Joost's lawsuit filed against both Volpi and Index Ventures alleges that Volpi accessed and used confidential information while at Joost to help his group's bid for Skype. It alleges breach of fiduciary duty against Volpi and Index Ventures, aiding and abetting breach of fiduciary duty against Index, interference with prospective business advantage, misappropriation of trade secrets, breach of contract against Index, breach of confidence, and civil conspiracy.
Joost is looking for an injunction requiring Volpi and Index Ventures to return all confidential documents and files that were allegedly taken from Joost. The suit also is seeking to prevent both defendants from using the alleged misappropriated trade secrets.
Among the specific claims in the suit:
"This action arises out of the acts of a faithless fiduciary, who has taken advantage of the trust and confidence placed in him to steal confidential, highly proprietary information relating to an extremely popular Internet-based technology...Using that misappropriated information and in utter disregard for his fiduciary obligations, Volpi, acting in concert with other participants, put together a successful bid for Skype that has shocked the investment community."

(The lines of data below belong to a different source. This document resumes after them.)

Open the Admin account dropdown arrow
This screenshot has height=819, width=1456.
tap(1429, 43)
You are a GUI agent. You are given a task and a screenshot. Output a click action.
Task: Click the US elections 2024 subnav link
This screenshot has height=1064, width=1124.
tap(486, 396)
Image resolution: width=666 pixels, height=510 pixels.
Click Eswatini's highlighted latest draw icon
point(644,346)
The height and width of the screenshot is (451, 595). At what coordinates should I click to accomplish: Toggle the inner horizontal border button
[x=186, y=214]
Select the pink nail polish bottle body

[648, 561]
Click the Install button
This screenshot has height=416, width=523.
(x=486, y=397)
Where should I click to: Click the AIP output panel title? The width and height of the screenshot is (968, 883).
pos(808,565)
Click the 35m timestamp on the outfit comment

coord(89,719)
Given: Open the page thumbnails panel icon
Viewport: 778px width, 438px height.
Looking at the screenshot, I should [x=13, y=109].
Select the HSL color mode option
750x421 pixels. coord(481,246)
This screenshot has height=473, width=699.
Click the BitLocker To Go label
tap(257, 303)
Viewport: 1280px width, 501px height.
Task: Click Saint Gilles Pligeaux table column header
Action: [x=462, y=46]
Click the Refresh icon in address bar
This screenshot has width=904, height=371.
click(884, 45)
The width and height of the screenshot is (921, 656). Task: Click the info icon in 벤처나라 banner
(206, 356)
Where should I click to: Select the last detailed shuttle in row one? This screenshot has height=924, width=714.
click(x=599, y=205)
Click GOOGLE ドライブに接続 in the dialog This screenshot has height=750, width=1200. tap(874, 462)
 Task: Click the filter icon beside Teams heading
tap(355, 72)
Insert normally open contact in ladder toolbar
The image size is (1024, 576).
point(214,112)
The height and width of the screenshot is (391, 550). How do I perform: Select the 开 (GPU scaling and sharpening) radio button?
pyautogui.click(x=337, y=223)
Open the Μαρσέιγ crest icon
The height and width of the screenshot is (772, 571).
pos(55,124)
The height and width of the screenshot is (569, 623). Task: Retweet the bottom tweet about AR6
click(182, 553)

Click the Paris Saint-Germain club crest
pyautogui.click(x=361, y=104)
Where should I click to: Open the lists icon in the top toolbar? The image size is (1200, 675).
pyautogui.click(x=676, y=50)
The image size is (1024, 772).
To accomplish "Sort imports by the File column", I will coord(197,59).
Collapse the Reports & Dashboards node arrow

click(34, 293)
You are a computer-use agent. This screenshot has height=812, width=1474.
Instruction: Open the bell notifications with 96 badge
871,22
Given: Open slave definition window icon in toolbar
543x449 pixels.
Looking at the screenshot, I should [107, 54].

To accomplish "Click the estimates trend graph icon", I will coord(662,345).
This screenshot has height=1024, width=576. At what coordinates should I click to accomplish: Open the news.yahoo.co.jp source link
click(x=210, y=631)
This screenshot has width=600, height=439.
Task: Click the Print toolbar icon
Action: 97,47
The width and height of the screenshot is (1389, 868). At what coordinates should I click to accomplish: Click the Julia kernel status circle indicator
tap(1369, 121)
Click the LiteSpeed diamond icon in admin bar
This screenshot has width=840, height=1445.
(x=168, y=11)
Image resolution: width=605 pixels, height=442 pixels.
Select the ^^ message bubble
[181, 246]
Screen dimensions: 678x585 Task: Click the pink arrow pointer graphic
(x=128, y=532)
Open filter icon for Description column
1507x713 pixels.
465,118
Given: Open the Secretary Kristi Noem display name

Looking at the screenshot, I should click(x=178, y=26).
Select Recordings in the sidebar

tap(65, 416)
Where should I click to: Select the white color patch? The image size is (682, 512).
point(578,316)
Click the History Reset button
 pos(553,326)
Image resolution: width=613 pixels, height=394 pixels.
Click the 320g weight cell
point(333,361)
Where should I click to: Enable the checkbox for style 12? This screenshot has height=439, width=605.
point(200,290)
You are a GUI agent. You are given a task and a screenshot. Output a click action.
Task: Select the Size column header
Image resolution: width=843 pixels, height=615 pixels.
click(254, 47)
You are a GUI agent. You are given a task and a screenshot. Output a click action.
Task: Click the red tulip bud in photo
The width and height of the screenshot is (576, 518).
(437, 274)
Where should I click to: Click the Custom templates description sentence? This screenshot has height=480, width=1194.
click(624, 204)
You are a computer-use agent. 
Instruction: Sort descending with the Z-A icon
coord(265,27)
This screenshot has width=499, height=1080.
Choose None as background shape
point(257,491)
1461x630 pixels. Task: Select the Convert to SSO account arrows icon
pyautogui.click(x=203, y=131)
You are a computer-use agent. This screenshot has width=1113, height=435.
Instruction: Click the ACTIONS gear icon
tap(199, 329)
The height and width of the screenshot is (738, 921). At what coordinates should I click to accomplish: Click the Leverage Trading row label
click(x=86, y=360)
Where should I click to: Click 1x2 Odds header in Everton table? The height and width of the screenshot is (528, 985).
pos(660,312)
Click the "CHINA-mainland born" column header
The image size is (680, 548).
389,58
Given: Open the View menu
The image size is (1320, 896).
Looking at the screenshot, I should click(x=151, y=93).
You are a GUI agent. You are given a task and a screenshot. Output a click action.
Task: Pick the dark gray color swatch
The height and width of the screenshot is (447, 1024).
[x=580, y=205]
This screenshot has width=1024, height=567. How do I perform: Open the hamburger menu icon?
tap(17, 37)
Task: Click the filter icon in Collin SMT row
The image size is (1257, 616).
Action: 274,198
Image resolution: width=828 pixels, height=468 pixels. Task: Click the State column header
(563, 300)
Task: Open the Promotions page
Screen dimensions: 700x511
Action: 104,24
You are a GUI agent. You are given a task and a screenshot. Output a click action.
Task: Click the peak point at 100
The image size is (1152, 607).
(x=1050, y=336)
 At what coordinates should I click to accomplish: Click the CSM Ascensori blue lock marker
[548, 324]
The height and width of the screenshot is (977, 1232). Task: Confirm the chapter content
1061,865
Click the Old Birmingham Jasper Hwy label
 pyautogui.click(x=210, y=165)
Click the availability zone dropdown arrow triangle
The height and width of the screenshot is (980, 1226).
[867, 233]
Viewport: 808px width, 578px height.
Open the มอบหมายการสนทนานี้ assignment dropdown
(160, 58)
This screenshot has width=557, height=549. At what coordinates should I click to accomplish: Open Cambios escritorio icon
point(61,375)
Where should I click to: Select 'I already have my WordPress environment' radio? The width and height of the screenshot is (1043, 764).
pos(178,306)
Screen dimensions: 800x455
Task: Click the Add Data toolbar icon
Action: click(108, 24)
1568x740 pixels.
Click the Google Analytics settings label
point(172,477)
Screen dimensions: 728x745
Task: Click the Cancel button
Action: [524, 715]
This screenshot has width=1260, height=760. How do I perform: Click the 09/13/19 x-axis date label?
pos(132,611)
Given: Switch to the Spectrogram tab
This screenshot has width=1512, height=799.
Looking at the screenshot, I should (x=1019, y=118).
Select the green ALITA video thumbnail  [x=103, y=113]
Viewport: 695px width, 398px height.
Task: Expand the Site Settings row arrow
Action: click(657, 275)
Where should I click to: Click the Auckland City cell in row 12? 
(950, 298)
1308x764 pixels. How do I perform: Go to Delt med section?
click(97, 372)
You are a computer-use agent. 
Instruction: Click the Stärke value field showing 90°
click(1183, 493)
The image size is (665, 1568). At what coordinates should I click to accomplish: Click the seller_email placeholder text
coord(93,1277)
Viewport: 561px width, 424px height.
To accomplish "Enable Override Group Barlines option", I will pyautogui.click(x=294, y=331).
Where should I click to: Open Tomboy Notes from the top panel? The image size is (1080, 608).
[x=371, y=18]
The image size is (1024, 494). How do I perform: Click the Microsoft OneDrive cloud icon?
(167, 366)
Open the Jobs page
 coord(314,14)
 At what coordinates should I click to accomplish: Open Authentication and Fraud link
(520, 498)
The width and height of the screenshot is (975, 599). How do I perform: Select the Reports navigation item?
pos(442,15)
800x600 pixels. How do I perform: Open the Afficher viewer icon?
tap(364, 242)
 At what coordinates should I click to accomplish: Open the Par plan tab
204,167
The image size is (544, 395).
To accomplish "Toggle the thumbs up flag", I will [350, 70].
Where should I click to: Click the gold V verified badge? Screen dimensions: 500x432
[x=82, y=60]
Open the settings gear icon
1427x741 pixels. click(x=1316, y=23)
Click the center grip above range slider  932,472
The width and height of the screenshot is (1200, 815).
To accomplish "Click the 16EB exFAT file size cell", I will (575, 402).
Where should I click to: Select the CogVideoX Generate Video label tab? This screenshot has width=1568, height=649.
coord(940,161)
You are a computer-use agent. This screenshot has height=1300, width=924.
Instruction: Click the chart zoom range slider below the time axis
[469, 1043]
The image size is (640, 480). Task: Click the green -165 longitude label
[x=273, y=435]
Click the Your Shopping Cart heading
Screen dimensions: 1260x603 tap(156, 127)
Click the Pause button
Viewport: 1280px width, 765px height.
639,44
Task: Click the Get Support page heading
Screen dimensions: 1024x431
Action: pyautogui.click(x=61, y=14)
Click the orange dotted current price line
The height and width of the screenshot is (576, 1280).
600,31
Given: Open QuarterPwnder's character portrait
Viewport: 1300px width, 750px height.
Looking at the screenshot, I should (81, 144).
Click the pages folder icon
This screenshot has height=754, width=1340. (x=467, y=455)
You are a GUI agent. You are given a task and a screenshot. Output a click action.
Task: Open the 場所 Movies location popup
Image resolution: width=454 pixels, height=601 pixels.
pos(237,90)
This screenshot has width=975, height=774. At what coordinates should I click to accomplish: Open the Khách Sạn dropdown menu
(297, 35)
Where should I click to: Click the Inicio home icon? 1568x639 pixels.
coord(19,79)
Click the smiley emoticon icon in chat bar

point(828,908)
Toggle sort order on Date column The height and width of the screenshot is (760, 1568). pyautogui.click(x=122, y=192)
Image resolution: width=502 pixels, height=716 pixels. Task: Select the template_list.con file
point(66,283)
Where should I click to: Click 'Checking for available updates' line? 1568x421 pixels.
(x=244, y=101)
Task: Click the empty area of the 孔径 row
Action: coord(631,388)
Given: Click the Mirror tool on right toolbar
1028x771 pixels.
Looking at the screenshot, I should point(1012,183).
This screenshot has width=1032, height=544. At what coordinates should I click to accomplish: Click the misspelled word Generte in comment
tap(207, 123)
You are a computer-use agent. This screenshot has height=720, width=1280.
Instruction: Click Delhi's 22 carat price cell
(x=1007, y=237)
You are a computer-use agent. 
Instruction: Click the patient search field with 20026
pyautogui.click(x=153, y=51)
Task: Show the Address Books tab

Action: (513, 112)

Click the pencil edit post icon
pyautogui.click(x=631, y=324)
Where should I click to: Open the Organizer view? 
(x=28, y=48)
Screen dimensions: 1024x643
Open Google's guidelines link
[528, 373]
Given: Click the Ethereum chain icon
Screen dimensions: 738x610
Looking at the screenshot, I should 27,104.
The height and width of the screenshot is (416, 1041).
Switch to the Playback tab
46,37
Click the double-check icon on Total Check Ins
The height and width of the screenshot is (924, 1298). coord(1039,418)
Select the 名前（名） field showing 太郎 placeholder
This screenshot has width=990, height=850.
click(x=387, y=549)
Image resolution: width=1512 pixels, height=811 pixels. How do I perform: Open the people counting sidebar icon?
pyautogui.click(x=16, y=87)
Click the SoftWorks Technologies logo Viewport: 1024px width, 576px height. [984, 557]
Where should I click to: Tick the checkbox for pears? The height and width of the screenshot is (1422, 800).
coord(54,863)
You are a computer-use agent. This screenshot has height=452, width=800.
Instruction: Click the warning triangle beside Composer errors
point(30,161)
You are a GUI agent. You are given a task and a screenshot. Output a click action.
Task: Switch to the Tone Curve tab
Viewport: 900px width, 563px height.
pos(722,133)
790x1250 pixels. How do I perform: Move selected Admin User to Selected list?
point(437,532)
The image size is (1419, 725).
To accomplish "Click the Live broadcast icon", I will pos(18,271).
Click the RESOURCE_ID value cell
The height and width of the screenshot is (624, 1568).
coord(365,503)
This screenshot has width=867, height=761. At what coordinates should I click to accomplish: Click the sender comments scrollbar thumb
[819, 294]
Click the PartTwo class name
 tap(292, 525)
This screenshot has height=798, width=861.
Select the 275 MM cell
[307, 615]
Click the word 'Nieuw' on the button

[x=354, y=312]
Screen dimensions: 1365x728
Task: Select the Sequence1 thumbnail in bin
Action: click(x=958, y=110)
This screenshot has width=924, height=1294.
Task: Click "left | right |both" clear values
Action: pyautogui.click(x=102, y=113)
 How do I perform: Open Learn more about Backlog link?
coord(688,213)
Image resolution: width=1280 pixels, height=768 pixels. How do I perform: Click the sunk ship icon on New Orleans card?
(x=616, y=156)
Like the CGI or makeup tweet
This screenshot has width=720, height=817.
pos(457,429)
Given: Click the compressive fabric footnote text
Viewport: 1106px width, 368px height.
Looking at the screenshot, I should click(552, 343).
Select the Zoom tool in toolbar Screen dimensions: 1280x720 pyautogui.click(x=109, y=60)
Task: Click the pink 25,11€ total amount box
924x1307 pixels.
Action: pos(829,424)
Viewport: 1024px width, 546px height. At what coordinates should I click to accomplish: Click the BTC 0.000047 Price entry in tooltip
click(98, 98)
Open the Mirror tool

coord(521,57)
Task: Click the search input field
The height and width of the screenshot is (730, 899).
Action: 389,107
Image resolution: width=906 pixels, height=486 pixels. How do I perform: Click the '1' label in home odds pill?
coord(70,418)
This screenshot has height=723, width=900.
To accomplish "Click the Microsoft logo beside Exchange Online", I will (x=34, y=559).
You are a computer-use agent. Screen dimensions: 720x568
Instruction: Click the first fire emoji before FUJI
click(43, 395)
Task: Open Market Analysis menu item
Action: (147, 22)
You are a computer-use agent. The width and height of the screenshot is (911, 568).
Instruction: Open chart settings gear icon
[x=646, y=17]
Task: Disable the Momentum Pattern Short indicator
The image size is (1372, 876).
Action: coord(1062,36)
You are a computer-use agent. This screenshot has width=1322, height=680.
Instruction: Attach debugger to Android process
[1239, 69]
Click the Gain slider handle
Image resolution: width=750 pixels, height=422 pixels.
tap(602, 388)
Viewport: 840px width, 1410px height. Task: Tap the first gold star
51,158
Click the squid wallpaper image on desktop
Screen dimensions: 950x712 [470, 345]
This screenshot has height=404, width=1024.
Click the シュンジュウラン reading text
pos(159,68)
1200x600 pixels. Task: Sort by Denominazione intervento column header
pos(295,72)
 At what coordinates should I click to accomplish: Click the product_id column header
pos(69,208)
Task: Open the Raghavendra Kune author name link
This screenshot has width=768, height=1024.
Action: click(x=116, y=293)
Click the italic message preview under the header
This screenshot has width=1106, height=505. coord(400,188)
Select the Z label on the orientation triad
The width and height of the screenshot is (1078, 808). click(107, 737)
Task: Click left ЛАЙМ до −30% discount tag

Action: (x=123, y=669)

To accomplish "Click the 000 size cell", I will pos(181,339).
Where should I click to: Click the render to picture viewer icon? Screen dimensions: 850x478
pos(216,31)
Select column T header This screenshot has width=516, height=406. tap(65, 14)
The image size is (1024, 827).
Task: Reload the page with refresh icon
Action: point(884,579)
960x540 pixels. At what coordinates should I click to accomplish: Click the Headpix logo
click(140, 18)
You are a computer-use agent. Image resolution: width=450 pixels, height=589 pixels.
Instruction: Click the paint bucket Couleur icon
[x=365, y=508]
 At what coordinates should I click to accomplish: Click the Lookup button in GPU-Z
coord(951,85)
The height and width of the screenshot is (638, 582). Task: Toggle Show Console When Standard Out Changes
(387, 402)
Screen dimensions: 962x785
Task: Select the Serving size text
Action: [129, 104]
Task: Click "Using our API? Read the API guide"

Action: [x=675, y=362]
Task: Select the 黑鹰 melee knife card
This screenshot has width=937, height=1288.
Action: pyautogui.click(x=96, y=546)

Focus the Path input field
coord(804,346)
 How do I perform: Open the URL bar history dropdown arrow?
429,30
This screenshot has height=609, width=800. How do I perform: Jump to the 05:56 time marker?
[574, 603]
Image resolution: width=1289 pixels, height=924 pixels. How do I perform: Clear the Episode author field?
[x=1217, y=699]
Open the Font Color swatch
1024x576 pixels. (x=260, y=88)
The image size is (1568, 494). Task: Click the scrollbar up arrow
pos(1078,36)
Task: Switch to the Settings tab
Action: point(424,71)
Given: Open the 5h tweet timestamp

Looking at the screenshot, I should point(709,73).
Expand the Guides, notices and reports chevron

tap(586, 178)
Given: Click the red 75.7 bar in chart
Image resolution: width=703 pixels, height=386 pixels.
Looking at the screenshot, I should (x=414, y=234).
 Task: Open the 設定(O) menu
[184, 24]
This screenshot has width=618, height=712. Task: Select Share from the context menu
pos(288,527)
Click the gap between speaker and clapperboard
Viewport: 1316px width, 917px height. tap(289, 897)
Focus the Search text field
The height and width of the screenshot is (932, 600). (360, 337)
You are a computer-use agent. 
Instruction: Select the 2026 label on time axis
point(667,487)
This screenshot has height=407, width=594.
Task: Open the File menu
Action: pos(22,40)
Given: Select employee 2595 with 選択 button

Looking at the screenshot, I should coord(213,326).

"Numerous sophisticated strategic bidders (including, among others, Google and Microsoft) who initially expressed an interest in Skype could not get comfortable proceeding with formal bids. The reluctance of these sophisticated parties is hardly surprising given that intellectual property that is essential to Skype's business currently hangs under a cloud of litigation. Yet somehow the successful bidder, led by Volpi, was able to get comfortable with the enormous risks of proceeding with a Skype transaction. That comfort level could have been obtained only with knowledge of and an intent to use confidential information that had been misappropriated by Volpi..."
A phone call placed to Index Ventures for comment was not immediately returned.
Joost was launched more than two years as another portal for online videos but has struggled to gain a foothold in the market against competitors such as YouTube and Hulu.
Note: CBS, which owns CNET News, is investor in Joost.